Stored items:
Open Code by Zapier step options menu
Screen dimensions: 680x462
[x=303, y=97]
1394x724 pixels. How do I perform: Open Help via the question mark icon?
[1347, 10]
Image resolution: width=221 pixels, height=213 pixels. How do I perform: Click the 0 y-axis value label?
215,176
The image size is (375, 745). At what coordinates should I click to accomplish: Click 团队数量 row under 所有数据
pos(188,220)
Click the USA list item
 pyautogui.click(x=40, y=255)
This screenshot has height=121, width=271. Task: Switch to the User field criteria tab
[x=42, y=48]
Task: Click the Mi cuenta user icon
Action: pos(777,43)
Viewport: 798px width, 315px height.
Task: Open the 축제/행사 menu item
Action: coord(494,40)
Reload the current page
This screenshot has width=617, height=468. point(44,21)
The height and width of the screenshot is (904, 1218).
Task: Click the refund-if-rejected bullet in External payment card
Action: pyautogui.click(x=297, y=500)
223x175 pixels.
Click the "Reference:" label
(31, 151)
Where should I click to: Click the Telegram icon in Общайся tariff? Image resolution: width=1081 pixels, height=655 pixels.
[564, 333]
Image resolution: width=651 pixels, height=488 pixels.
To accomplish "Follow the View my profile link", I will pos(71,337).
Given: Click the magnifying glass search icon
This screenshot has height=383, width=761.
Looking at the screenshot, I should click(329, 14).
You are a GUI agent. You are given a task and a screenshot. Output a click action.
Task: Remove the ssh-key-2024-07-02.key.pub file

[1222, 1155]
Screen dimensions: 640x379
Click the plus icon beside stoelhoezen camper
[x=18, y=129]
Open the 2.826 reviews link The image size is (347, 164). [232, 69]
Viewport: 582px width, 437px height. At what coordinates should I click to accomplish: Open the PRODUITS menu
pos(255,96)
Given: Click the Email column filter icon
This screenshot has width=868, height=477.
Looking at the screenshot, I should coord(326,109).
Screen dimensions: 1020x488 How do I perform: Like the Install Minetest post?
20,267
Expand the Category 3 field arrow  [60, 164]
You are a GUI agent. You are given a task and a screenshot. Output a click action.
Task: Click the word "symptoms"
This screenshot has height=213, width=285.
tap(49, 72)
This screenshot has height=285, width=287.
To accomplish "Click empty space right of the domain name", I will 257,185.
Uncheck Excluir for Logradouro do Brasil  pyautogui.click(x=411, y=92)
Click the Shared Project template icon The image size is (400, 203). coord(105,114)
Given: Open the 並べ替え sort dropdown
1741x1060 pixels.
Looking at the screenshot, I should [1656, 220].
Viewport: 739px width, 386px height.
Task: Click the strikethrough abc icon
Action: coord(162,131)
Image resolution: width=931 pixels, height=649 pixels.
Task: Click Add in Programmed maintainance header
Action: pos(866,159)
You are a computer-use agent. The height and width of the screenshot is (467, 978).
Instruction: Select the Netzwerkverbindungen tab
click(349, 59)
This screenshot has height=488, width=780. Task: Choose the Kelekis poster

**Required action**.
Search the data above for the word "link". Copy each line it is in.

**Task solution**.
To accomplish "Follow the View my profile link", I will pos(71,337).
Open the 2.826 reviews link The image size is (347, 164). [232, 69]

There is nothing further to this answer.